Purification, characterization, and mitogenic potential of a mucin-specific mycelial lectin from Aspergillus sparsus.

Lectins are carbohydrate binding proteins or glycoproteins that bind reversibly to specific carbohydrates present on the apposing cells, which is responsible for their ability to agglutinate red blood cells, lymphocytes, fibroblasts, etc. Due to their carbohydrate specificity, lectins have been used for purification and characterization of glycoproteins like antibodies, cytokines, tumor-associated glycoproteins, hormones, inhibitors, growth factors, various enzymes, membrane proteins (receptors), or even toxins and viruses. In the present study, a mycelial lectin from Aspergillus sparsus was purified, characterized, and evaluated for its mitogenic potential. Lectin could be effectively purified 17.8-fold in a single-step using affinity chromatography on mucin-sepharose column.
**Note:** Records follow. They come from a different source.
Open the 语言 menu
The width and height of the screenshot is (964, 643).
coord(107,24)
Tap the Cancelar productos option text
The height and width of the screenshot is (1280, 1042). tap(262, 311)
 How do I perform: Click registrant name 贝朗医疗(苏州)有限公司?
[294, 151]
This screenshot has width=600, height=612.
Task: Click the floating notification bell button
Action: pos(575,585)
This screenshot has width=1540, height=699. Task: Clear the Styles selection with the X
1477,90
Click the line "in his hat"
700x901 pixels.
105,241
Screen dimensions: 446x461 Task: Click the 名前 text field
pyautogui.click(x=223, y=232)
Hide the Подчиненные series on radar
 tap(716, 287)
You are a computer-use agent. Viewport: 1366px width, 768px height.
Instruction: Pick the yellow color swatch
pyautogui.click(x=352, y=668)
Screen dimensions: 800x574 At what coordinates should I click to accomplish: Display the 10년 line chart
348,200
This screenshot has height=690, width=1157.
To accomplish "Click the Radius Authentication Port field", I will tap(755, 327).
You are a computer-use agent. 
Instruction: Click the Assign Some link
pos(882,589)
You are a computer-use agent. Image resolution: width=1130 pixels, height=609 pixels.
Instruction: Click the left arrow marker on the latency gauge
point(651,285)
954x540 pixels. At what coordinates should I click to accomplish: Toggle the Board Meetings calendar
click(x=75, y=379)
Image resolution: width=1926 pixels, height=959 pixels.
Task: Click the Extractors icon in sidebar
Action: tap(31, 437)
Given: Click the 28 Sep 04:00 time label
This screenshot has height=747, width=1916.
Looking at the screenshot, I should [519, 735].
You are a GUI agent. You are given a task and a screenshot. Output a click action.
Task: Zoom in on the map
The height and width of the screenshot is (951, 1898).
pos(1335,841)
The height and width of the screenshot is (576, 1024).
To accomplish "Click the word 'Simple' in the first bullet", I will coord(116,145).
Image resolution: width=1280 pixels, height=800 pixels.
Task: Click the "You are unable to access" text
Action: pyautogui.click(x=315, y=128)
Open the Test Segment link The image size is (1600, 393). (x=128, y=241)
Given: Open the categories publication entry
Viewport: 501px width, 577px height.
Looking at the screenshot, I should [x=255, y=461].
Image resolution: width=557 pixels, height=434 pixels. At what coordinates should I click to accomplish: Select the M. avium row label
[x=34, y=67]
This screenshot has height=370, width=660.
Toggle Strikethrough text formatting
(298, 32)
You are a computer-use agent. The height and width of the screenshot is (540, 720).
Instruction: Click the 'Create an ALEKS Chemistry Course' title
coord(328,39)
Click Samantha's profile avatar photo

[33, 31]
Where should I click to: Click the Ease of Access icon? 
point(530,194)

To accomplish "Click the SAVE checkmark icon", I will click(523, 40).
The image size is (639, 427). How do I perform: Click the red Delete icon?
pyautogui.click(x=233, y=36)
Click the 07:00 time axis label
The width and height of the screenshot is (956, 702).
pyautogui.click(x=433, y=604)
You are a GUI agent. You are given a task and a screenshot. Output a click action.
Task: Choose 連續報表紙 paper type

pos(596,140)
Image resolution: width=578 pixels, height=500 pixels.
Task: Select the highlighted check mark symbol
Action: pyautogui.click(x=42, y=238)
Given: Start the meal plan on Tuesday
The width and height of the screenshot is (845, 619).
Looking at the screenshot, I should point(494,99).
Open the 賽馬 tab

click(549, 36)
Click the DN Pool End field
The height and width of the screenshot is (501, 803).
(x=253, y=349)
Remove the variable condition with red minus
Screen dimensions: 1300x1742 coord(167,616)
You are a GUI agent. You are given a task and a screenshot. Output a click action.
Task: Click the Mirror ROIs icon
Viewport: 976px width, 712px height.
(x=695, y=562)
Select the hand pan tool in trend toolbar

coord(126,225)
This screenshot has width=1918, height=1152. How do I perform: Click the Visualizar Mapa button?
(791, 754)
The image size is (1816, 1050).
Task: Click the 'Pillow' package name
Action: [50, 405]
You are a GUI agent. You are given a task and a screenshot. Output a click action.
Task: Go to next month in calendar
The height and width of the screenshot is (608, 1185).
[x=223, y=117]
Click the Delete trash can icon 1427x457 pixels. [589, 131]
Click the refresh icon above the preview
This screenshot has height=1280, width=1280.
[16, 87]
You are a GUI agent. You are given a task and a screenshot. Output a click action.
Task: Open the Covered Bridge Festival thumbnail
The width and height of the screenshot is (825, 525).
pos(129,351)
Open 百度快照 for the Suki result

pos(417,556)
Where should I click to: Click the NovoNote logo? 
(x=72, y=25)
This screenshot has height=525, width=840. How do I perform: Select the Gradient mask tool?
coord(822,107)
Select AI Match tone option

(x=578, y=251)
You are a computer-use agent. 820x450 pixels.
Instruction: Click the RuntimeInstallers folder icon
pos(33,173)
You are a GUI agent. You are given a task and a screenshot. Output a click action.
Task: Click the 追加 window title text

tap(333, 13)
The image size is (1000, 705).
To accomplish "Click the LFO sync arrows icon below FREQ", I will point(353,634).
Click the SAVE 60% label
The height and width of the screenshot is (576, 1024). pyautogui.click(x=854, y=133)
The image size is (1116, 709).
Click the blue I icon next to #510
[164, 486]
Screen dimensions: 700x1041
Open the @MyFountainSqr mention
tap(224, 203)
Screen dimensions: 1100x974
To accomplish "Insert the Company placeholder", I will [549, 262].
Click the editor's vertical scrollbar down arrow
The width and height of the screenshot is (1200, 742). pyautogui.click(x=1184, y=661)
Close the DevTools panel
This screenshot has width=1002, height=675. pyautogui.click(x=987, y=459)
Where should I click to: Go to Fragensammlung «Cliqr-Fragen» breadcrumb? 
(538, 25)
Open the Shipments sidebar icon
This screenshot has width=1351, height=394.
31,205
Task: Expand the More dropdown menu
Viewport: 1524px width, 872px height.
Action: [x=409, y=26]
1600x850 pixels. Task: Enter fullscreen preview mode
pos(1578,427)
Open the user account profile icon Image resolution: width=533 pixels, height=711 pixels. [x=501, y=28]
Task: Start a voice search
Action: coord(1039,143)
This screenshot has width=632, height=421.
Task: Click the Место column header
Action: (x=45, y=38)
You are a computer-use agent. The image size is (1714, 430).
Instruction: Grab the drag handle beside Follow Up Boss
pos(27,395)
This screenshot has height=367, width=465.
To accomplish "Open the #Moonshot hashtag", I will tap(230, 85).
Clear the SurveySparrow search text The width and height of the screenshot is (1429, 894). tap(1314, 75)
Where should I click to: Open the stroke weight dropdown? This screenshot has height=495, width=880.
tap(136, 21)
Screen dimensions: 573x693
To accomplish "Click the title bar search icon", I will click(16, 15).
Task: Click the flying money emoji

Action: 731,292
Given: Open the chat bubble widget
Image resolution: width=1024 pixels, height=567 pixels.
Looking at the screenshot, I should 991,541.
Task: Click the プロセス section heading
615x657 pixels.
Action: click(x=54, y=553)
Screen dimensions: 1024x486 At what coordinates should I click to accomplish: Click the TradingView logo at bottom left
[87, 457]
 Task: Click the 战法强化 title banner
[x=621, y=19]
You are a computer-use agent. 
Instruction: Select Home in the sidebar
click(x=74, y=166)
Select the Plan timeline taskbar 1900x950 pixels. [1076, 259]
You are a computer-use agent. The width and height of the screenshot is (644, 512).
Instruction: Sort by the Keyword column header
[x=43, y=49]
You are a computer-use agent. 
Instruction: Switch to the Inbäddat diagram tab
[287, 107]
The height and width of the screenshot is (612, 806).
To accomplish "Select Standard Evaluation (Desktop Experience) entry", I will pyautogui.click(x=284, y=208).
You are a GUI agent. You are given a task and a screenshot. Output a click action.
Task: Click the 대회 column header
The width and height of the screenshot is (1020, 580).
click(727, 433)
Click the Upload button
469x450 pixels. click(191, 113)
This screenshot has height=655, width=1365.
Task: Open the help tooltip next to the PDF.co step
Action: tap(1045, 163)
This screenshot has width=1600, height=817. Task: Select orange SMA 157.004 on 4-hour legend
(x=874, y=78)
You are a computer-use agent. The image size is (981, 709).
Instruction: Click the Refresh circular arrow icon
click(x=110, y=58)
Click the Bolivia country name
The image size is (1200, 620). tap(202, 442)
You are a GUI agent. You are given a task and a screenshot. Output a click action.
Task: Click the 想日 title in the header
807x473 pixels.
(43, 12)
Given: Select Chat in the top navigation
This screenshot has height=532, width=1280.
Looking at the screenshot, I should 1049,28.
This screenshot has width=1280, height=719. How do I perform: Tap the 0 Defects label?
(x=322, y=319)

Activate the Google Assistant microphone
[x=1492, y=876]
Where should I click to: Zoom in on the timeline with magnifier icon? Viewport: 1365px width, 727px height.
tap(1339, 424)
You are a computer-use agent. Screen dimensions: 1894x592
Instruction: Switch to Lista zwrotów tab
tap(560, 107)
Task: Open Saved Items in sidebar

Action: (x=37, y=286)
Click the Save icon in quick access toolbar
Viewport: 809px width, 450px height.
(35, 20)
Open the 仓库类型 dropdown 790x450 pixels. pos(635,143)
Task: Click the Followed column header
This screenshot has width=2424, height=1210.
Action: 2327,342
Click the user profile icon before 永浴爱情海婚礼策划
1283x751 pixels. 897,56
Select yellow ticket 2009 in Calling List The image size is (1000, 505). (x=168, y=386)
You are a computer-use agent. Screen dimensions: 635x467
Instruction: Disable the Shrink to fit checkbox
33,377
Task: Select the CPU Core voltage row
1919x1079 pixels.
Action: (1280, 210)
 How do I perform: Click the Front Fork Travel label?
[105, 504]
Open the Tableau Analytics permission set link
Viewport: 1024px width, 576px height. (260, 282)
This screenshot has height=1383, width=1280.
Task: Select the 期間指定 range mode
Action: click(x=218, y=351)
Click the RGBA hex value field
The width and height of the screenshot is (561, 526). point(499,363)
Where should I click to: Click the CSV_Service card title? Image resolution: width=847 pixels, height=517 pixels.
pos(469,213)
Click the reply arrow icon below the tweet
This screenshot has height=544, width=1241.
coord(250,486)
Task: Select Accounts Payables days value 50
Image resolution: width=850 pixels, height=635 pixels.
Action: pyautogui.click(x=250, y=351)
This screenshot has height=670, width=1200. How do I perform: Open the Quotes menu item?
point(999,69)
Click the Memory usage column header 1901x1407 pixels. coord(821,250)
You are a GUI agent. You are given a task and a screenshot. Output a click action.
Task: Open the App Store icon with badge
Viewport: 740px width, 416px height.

Lectin migrated as a single band in sodium dodecyl sulfate polyacrylamide gel electrophoresis (SDS-PAGE) with an apparent molecular mass of 100.2 kDa. Lectin showed pH optima of 6.5-8.0, and optimum temperature was determined to be 20-30 °C. Lectin was stable within a pH range of 5.5-10.0 and showed fairly good thermostability. Lectin activity was unaffected in the presence of EDTA, while activity reduced upon interaction with denaturants. MTT assay revealed strong mitogenic potential of A. sparsus lectin at a concentration up to 100 μg/ml.